Booking Office

Booking Office, St. Pancras Station, London. Designer: George Gilbert Scott. 1868-77. Photograph and text by George P. Landow. [You may use this image without prior permission for any scholarly or educational purpose as long as you (1) credit the photographer and (2) link your document to this URL in a web document or cite the Victorian Web in a print one.]

The booking office, which is entered through the doorway shown previously, reveals an unresolved conflict between functional and aesthetic concerns, with the latter losing out. The large scale of the station and hotel complex, required in part to match the scale of the train shed, produced a grand, if rather gloomy, high-ceilinged room dominated by the gothic windows that characterize the exterior façade.

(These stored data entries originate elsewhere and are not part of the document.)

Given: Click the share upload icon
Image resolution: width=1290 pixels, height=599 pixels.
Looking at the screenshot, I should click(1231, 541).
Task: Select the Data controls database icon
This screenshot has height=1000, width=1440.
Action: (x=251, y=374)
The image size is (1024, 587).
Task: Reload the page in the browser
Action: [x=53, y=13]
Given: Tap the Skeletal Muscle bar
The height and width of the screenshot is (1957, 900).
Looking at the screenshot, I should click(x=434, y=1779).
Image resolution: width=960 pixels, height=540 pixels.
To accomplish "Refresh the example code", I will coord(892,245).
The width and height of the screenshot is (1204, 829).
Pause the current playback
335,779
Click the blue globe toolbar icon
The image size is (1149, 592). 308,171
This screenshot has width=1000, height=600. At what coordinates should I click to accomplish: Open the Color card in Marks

The wooden structure containng the ticketing booths, which has a glass extension to make it larger, appears a foreign addition, an afterthought dwarfed by the room. The effect is worsened by the fact that the entire space, which once probably served as a waiting room, which would have bustled with travellers, is now virtually empty. [GPL]

References

Crook, J. Mordaunt. The Dilemma of Style: Architectural Ideas from the Picturesque to the Post-Modern. Chicago: University of Chicago Press, 1987.

Meeks, Carol L. V. The Victorian Railroad Station: An Architectural History. New Haven: Yale UP, 1956.